Anxiolytics and Hypnotics Indian Medical PG Practice Questions and MCQs
Practice Indian Medical PG questions for Anxiolytics and Hypnotics. These multiple choice questions (MCQs) cover important concepts and help you prepare for your exams.
Anxiolytics and Hypnotics Indian Medical PG Question 1: Which of the following neurotransmitters is NOT suspected to be involved in the pathophysiology of schizophrenia?
- A. Ascorbic acid (Correct Answer)
- B. Serotonin (5-HT)
- C. Norepinephrine
- D. Glutamate
Anxiolytics and Hypnotics Explanation: ***Ascorbic acid***
- **Ascorbic acid (Vitamin C)** is an important antioxidant and cofactor, but it is **not a neurotransmitter**.
- While it may have neuroprotective roles, there is **no significant theory** suggesting ascorbic acid dysregulation is involved in the core pathophysiology of schizophrenia.
- Unlike the other options, ascorbic acid is not part of any major neurotransmitter hypothesis of schizophrenia.
*Serotonin (5-HT)*
- The **serotonin hypothesis** of schizophrenia suggests an imbalance in serotonergic activity, particularly involving **5-HT2A receptors**.
- Serotonin is targeted by **atypical antipsychotics** (e.g., risperidone, olanzapine) which block 5-HT2A receptors.
- Serotonin dysregulation is believed to contribute to both **positive and negative symptoms** of schizophrenia.
*Norepinephrine*
- Dysregulation of **norepinephrine** has been implicated in the **cognitive and negative symptoms** of schizophrenia.
- Alterations in noradrenergic systems contribute to deficits in **attention, working memory, and motivation** in affected individuals.
- The prefrontal cortex noradrenergic system is particularly relevant to schizophrenia pathophysiology.
*Glutamate*
- The **NMDA receptor hypofunction hypothesis** is a major theory in schizophrenia pathophysiology.
- **Glutamate** dysfunction, particularly involving NMDA receptors, can explain positive, negative, and cognitive symptoms.
- NMDA receptor antagonists (like PCP and ketamine) can **induce psychotic symptoms** similar to schizophrenia, supporting this hypothesis.
Anxiolytics and Hypnotics Indian Medical PG Question 2: Modafinil is approved by FDA for treatment of all except:
- A. Narcolepsy
- B. Shift work sleep disorder (SWSD)
- C. Obstructive sleep apnea syndrome (OSAS)
- D. Lethargy in depression (Correct Answer)
Anxiolytics and Hypnotics Explanation: ***Lethargy in depression***
- Modafinil is **not FDA-approved** for treating lethargy or fatigue specifically in the context of depression.
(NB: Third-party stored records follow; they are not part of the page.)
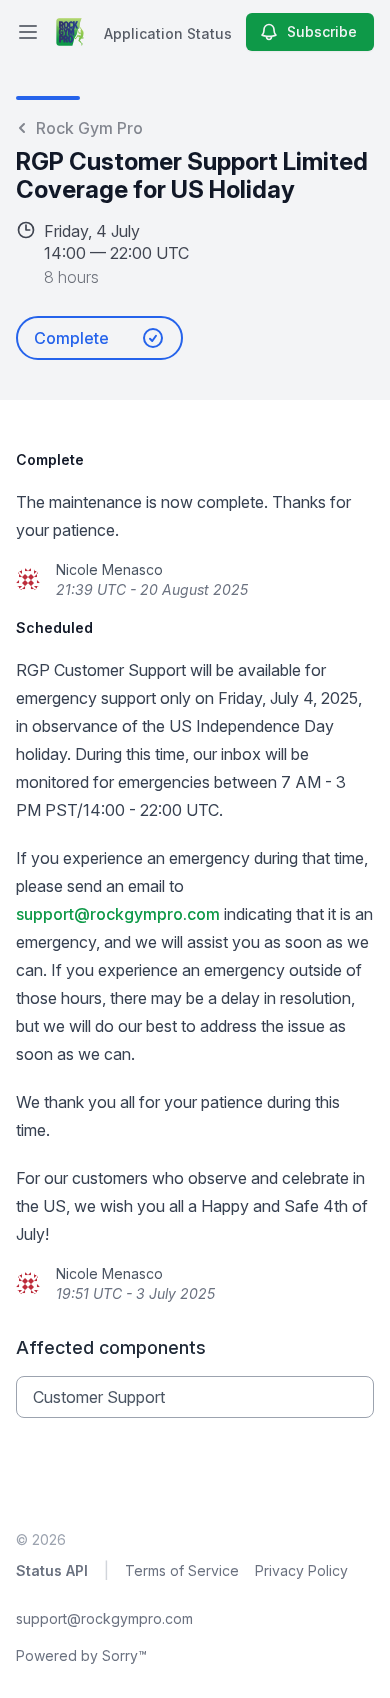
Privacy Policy (301, 1570)
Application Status (168, 33)
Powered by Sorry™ (81, 1655)
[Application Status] (70, 32)
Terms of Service (182, 1570)
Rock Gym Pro (89, 128)
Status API (52, 1570)
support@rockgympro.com (118, 914)
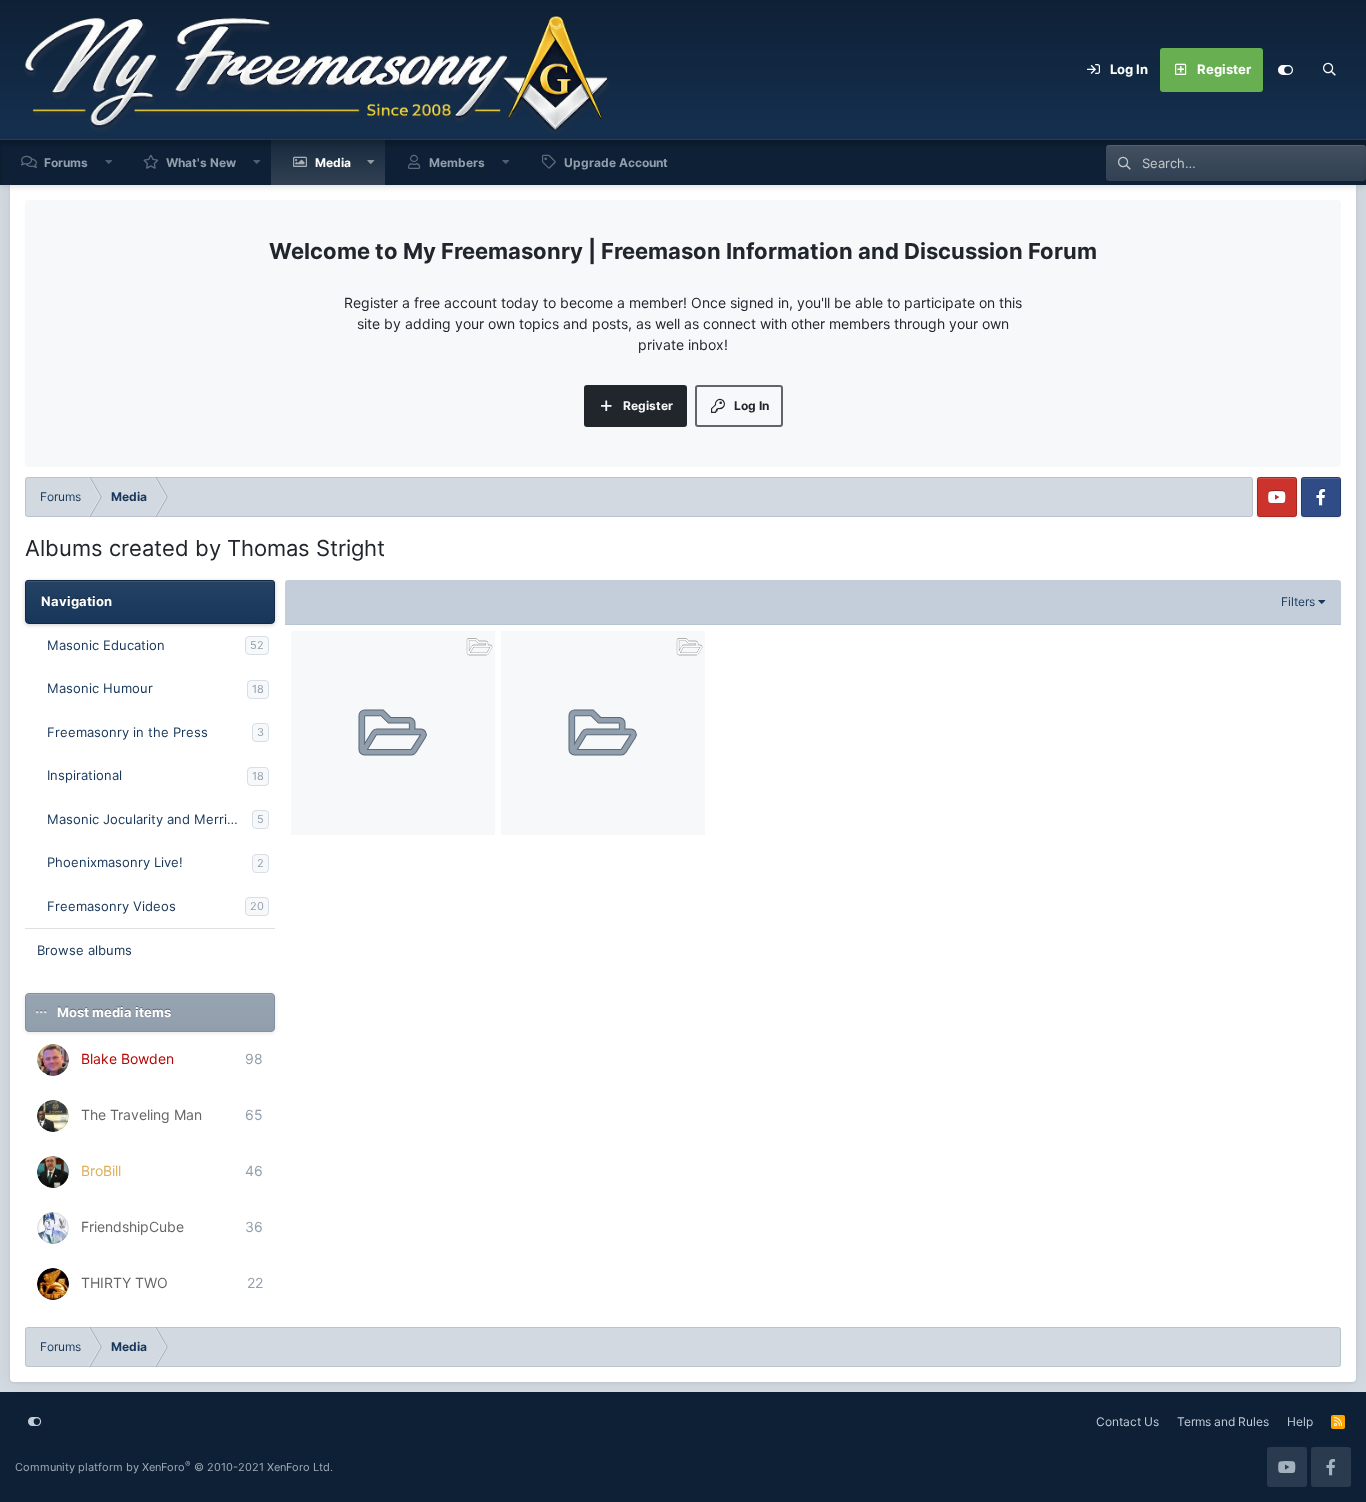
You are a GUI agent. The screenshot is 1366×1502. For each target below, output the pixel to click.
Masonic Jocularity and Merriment (149, 819)
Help (1300, 1421)
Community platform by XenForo (174, 1467)
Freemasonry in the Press (127, 732)
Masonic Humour (100, 688)
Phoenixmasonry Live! (115, 862)
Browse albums (84, 950)
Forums (66, 162)
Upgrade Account (616, 162)
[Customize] (1285, 70)
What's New (201, 162)
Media (333, 162)
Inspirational (84, 775)
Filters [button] (1298, 601)
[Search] (1329, 70)
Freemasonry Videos (111, 906)
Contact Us (1127, 1421)
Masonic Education (106, 645)
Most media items (114, 1012)
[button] (109, 162)
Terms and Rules (1223, 1421)
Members (457, 162)
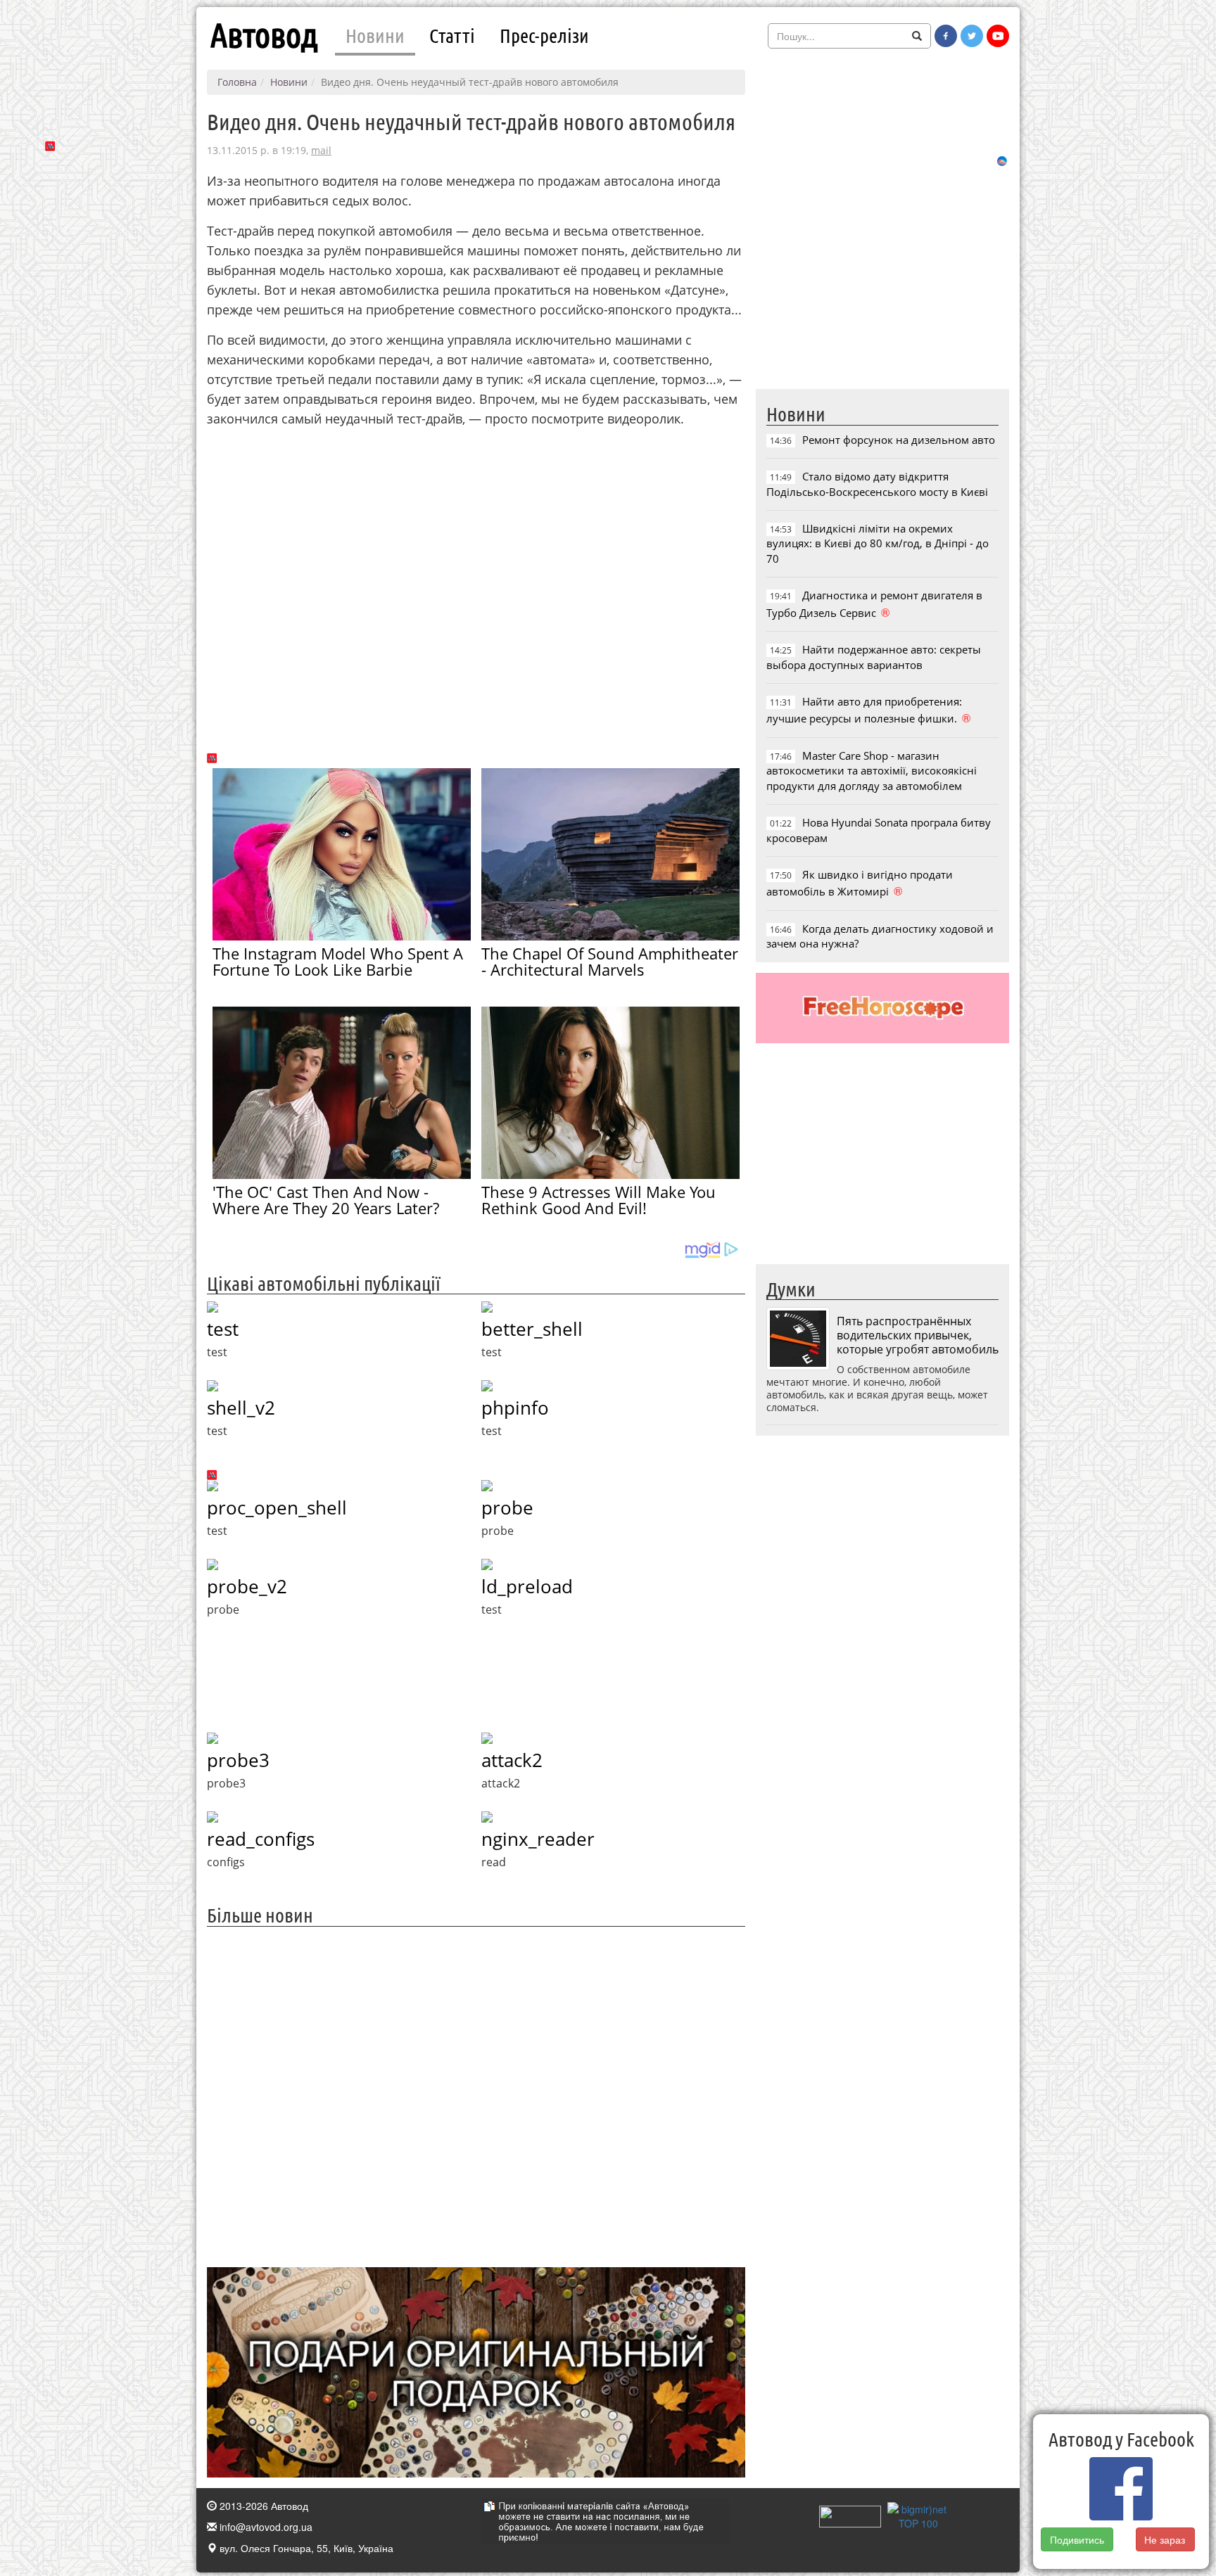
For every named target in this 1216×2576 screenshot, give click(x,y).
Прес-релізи (544, 35)
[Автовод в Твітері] (972, 36)
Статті (452, 35)
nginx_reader (538, 1839)
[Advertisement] (476, 2095)
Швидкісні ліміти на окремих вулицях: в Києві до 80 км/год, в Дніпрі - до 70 (877, 543)
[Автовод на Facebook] (946, 36)
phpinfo (515, 1407)
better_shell (532, 1329)
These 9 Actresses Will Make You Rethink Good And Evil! (598, 1199)
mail (321, 150)
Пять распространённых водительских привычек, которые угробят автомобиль (918, 1335)
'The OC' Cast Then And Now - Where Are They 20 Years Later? (326, 1199)
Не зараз (1165, 2539)
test (223, 1329)
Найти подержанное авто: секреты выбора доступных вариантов (873, 656)
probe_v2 (247, 1586)
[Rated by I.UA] (850, 2515)
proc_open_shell (277, 1507)
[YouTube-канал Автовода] (998, 36)
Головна (237, 82)
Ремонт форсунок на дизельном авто (898, 440)
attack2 (512, 1760)
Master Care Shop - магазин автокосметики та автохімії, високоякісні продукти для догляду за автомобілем (871, 770)
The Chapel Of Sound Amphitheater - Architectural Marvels (609, 961)
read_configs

Its primary indications are for disorders of excessive daytime sleepiness.
- While it may be used off-label in some cases for depression-related fatigue, it lacks formal FDA approval and specific efficacy data for this indication.
*Narcolepsy*
- Modafinil is **FDA-approved** as a wakefulness-promoting agent for the treatment of excessive daytime sleepiness associated with **narcolepsy**.
- It helps reduce the frequency and severity of sleep attacks by promoting wakefulness through effects on **dopamine**, **norepinephrine**, and **histamine** systems in the brain.
*Shift work sleep disorder (SWSD)*
- Modafinil is **FDA-approved** to improve wakefulness in patients with excessive sleepiness associated with **shift work sleep disorder**.
- It helps individuals working non-traditional hours (night shifts, rotating shifts) maintain alertness during their work periods.
*Obstructive sleep apnea syndrome (OSAS)*
- Modafinil is **FDA-approved** as an **adjunctive treatment** for residual excessive daytime sleepiness in patients with **obstructive sleep apnea/hypopnea syndrome (OSAHS)** who are receiving adequate treatment with CPAP.
- It addresses persistent sleepiness that remains even after appropriate primary airway management.
Anxiolytics and Hypnotics Indian Medical PG Question 3: How do benzodiazepines exert their sedative effects?
- A. They enhance GABAergic transmission. (Correct Answer)
- B. They increase norepinephrine levels and enhance GABA transmission.
- C. They block dopamine receptors and enhance GABA transmission.
- D. They inhibit acetylcholine release and enhance GABA transmission.
Anxiolytics and Hypnotics Explanation: ***They enhance GABAergic transmission.***
- Benzodiazepines bind to a specific site on the **GABA-A receptor**, increasing its affinity for the **neurotransmitter GABA**.
- This binding leads to an increased frequency of **chloride channel opening**, hyperpolarizing the neuron and making it less excitable, which produces sedative effects.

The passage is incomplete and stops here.